Some attributed Jeffries’ nature on the bench to his early days of privation and struggling, which gave him “a natural sympathy for the underdog, but never for the criminal.” Personally, Jeffries didn’t much care for the phrase “the battle of the underdog.” Years later, his old law school roommate, Recorder's Court Judge Paul E. Krause, said Jeffries had told him, “It is a battle, not of the underdog, but of people struggling for a little higher and better plane of life.”
And though he invited controversy, he seldom harbored ill will for those who opposed him. He said:
“I’ve been hammered for 20 years, and don’t mind it much. A man in public life must expect it. And criticism is a good thing for an official, too. A friend of mine said the other day, ‘Don’t you get angry at the daily papers for the way they attack you?’
“‘Why, no,’ I told him. ‘I am rather glad they do jump on me, because when a man knows somebody with great influence is watching his every move and hoping to see him make a misstep, he is going to be pretty careful. It keeps him always on guard against errors.’”

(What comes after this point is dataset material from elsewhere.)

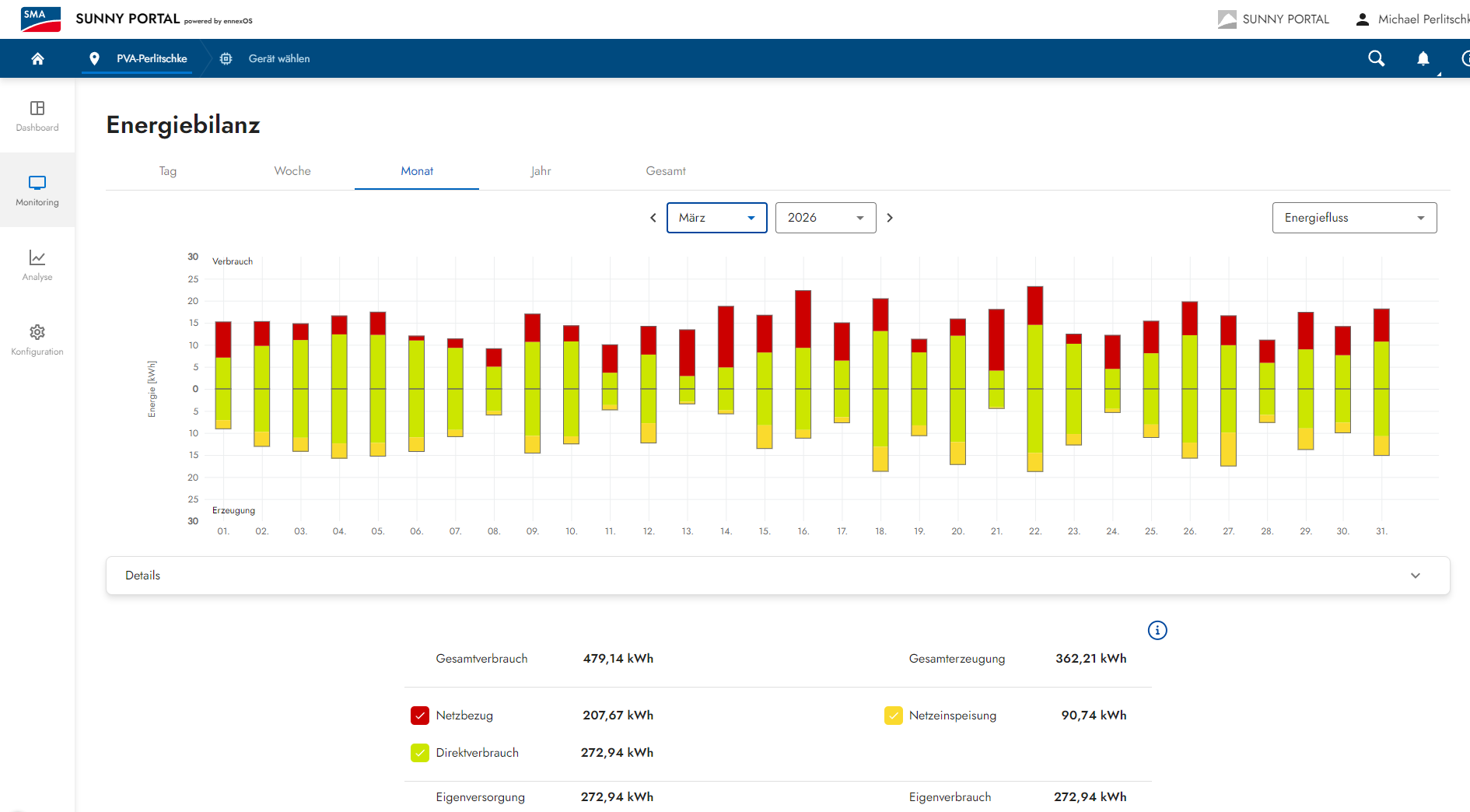Open notifications bell icon
The width and height of the screenshot is (1470, 812).
1423,58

Voters may never have endorsed any of Jeffries’ bids for higher office — he ran for mayor, governor, and more — but they returned him to Recorder’s Court year after year. In the end, what did Jeffries in was simple mortality.

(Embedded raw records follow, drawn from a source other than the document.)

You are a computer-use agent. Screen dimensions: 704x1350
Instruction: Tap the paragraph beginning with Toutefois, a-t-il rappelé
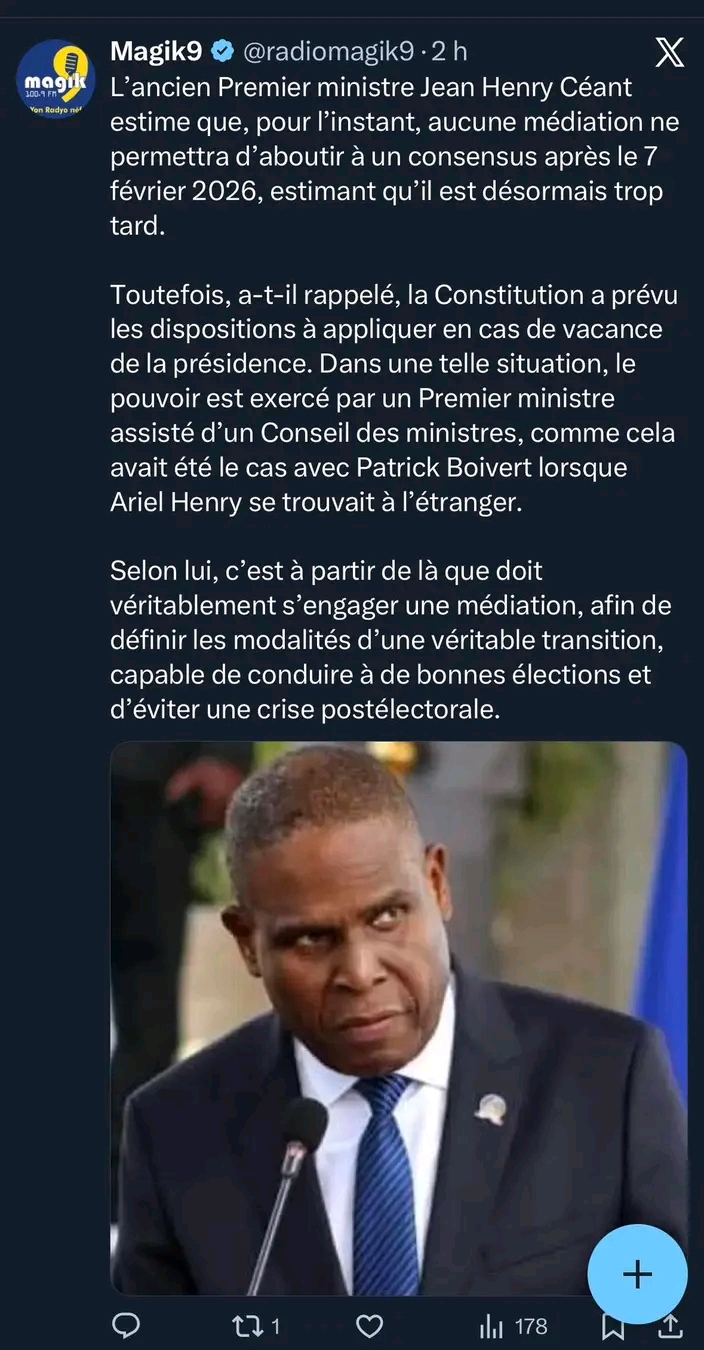tap(394, 398)
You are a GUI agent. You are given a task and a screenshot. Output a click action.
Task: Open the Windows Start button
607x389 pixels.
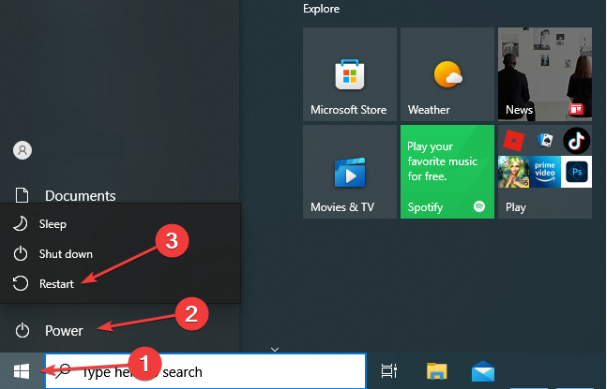22,371
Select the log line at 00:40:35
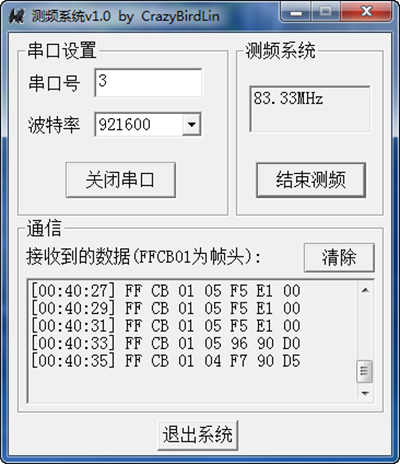Image resolution: width=400 pixels, height=464 pixels. point(166,361)
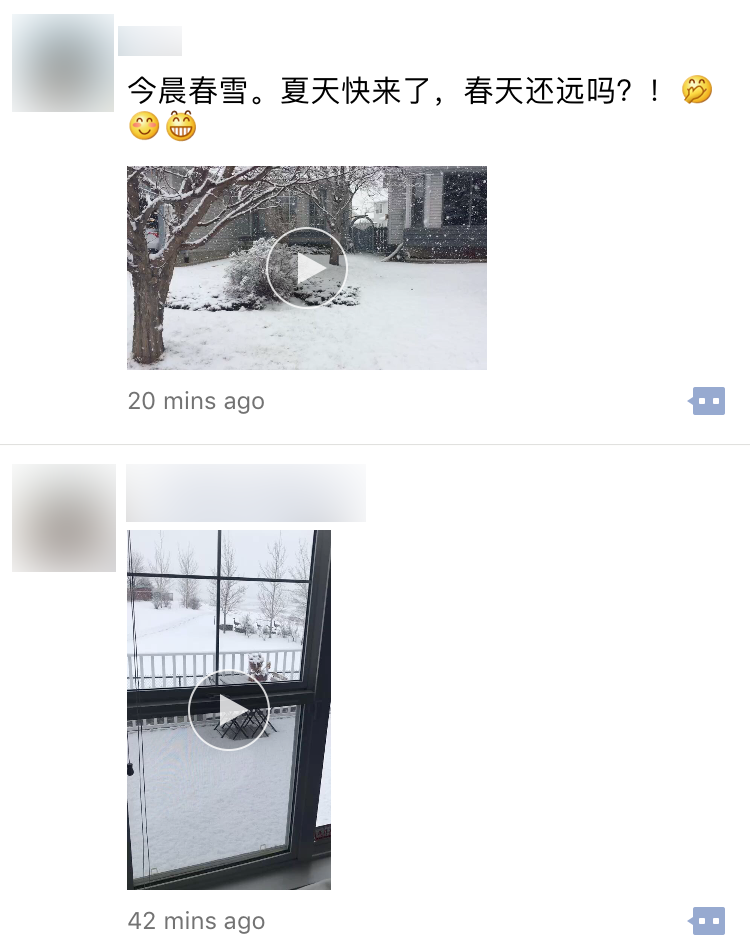Click the dark house window in first video
Screen dimensions: 750x946
tap(464, 198)
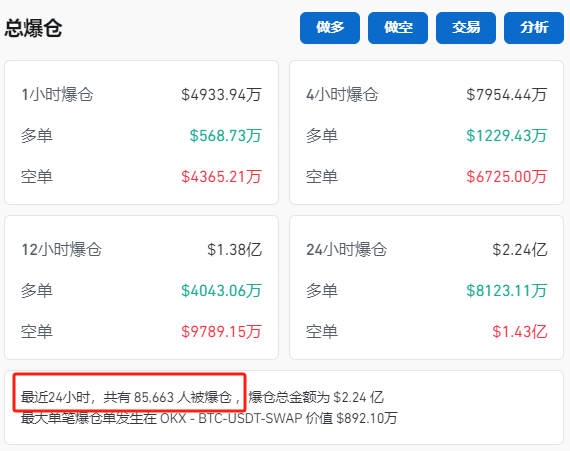Click 1-hour short liquidations $4365.21万

(x=221, y=177)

His last day in court saw light business. He heard a case of a youth charged with stealing a car. Since the prisoner had already spent 45 days in jail waiting on a Supreme Court ruling, Jeffries found him guilty and suspended sentence, permitting his immediate release.
Most of the morning, he had complained of not feeling well, and he called a recess at 11:30 a.m. and retired to his chambers to lie down. His last act in office was to lend a dollar to a poor, old man who was in trouble and came to him personally for help. He was finally persuaded by his staff to go home, and dropped dead of a heart attack in the elevator at Recorder’s Court Building at 12:45 p.m., midway between the courts and street level. He was 74 years old.
His funeral was held at the Hamilton Funeral Home at Alexandrine Street and Cass Avenue, where mourners filing past the flower-banked bier included not just the poor he had pardoned but the powerful he had pestered, including lawyers, businessmen and other civic leaders.
There is no statue commemorating the career of Jeffries. A bronze bust was made in his honor, and may still exist. But at least one tribute to Jeffries the Elder can be viewed by the public: It’s in the Jeffries Family Window, installed at Old Mariners’ Church in the 1950s. One section of the window depicts Abraham, patriarch of the Old Testament, amid the swords and scales of justice, entering the land of Canaan. You get the feeling “Old Jeff,” who once led an army of American workers as far as the promised land of Detroit in 1894, may have even appreciated the reference.
But perhaps the best monument to his memory is a ragged piece of newsprint in an old box at the Detroit Public Library’s Burton Collection, an obituary of him written by his old foes at The Detroit News
. It ran right under the staff box, and offered grudging respect. Though the eulogy was just five scant paragraphs, it declared:
He delighted in bold forms of liberalism when conservatives seemed to be in majority. But by this unique policy he got what he asked for in politics, for his support cut across parties. He was his own party.